La première lecture d'aujourd'hui délivre un message souvent négligé : la réalité de la Trinité. Lorsque Dieu créa l'homme, Il remarqua qu'il manquait quelque chose. La communion de la Trinité était incomplète sans la femme. C'est à travers elle que cette communion trinitaire est pleinement réalisée. L'homme et la femme, partageant la même chair et le même sang, nous rappellent notre héritage divin commun. Malgré leur individualité, ils deviennent un dans la communion, tout comme Dieu existe en communion avec Lui-même—Père, Fils et Saint-Esprit. Dans le mariage, cette communion divine est reflétée, et ses effets s'étendent non seulement au couple mais à toute la création. Lorsque l'humanité se distance de Dieu, en particulier dans nos relations, le fondement du mariage s'effondre, entraînant la désintégration de l'unité que Dieu avait prévue en créant l'homme.

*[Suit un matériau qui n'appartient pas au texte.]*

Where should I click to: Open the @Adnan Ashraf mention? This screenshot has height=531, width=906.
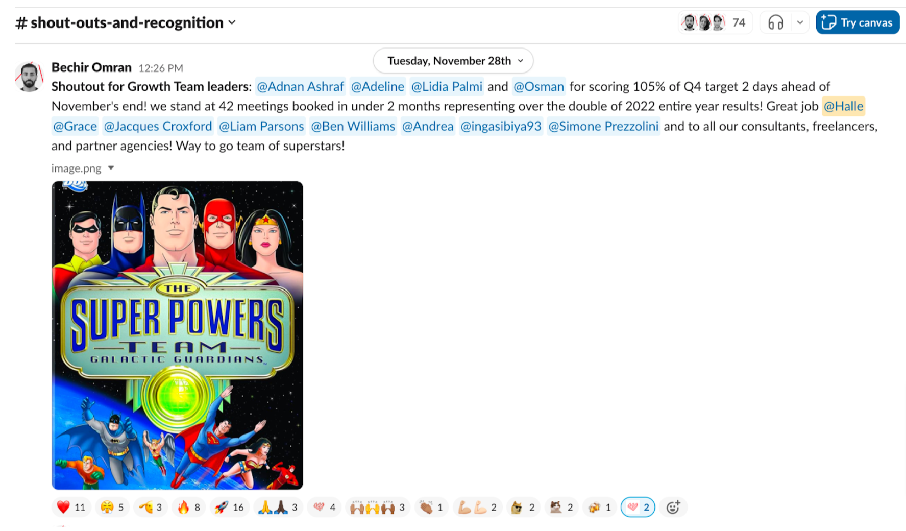(x=300, y=87)
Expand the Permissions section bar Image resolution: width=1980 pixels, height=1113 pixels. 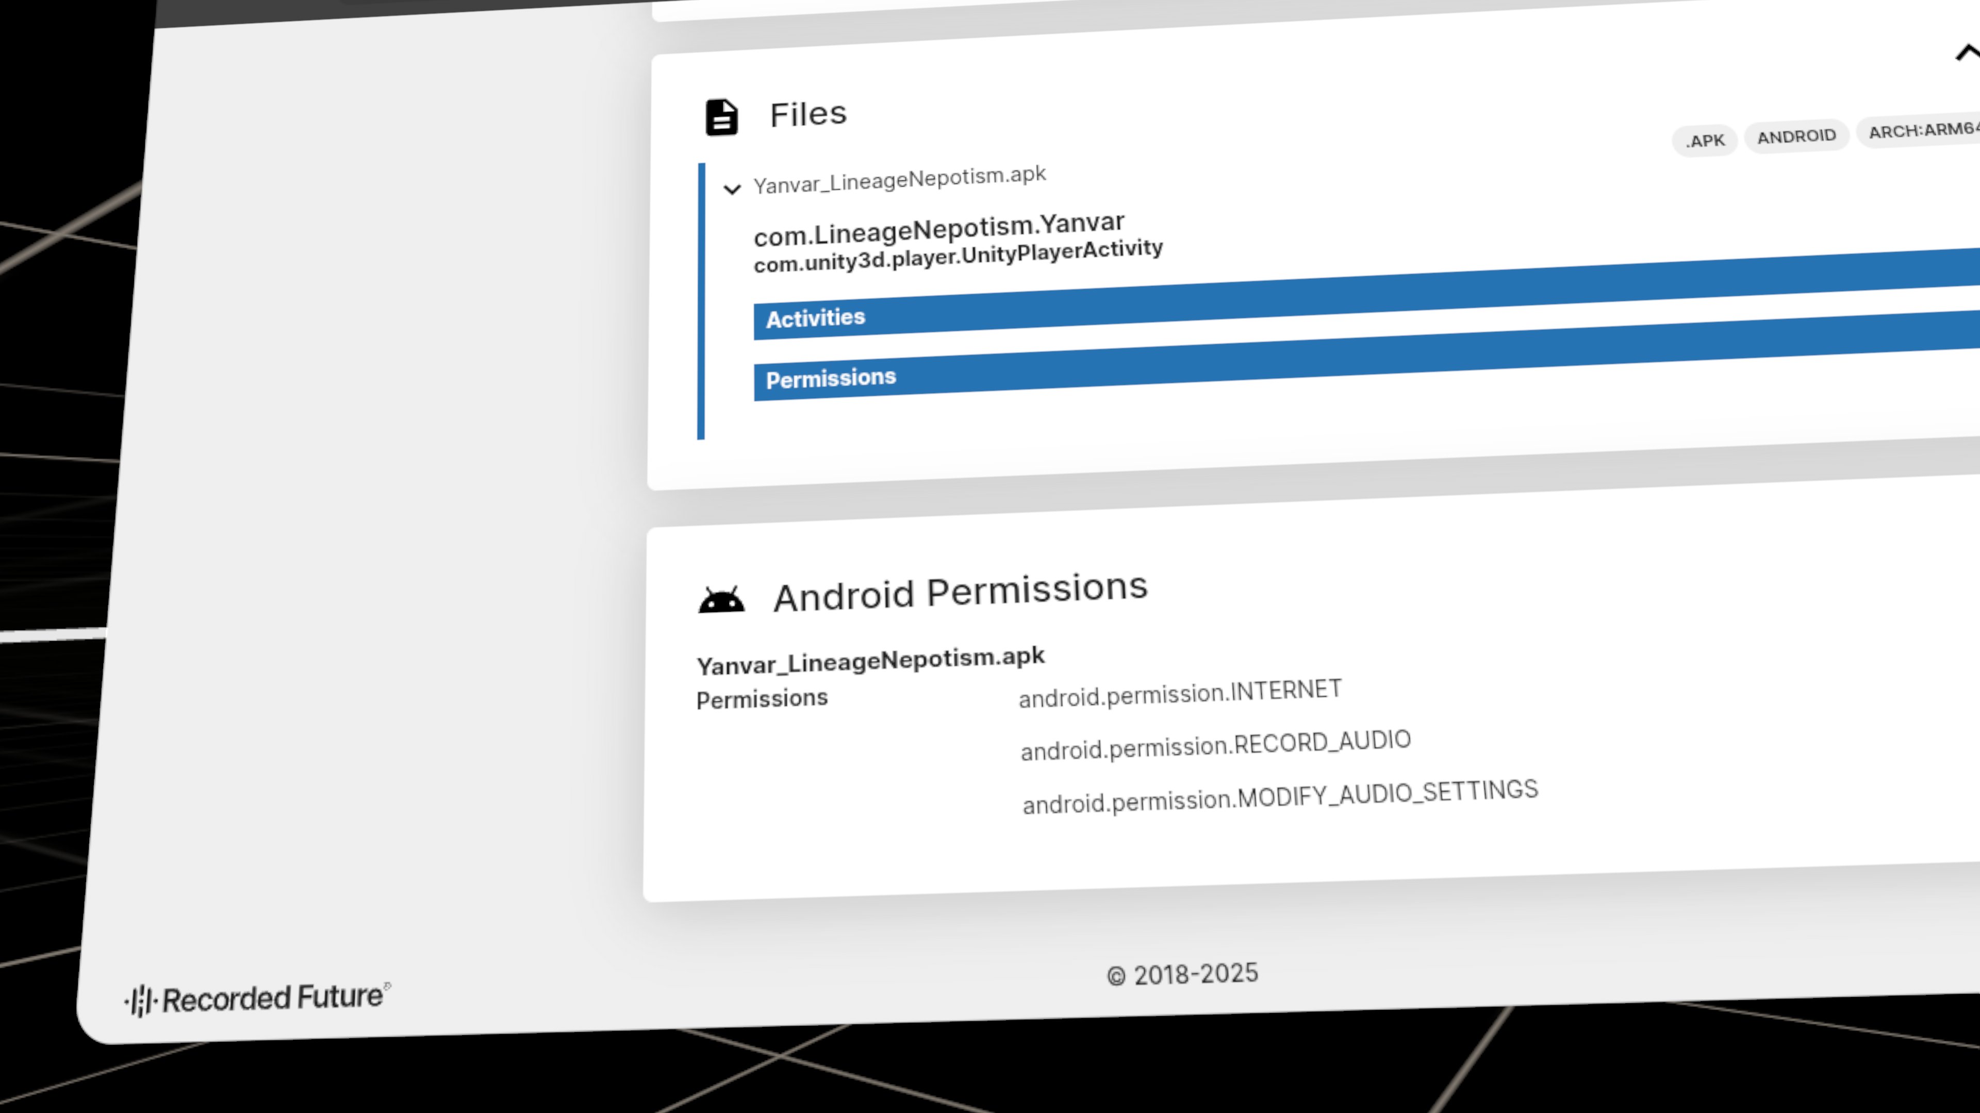[x=1367, y=356]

Le fruit de cet amour et de cette union est l'enfant—l'enfant de Dieu. En tant que chrétiens, nous ne voyons pas les enfants simplement comme « les nôtres », mais comme des enfants de Dieu, confiés à nos soins, tout comme Marie et Joseph prirent soin de l'Enfant Saint. Les parents sont appelés à grandir avec leurs enfants, respectant l'individualité de chacun, en favorisant l'amour et le pardon dans la famille. Lorsque les mariages se désintègrent, la société commence également à se désintégrer. Souvent, lorsque les tempêtes de la vie frappent la famille, ce sont les enfants qui la maintiennent unie.

C'est en regardant cet exemple divin de l'enfant de Dieu—cherchant toujours la volonté du Père, apprenant avec ouverture, faisant confiance à la providence divine, et vivant la foi, la charité, l'espérance et la persévérance—que nous sommes appelés à vivre nos vies. Cet enfant n'est autre que Jésus, l'Enfant Saint, le Fils du Père. À travers Lui, nous devenons frères et sœurs, membres de la famille trinitaire que Jésus a révélée au monde. Nous n'appartenons pas seulement à une famille biologique ; nous appartenons à la famille de Dieu, unis en un seul Père, écoutant et obéissant à Ses commandements. En acceptant les autres comme des enfants bien-aimés de Dieu, nous n'avons d'autre choix que de vivre en communion les uns avec les autres, révélant ainsi au monde la communion divine de la Trinité. Prions pour que personne ne puisse séparer ce que Dieu a uni, Amen.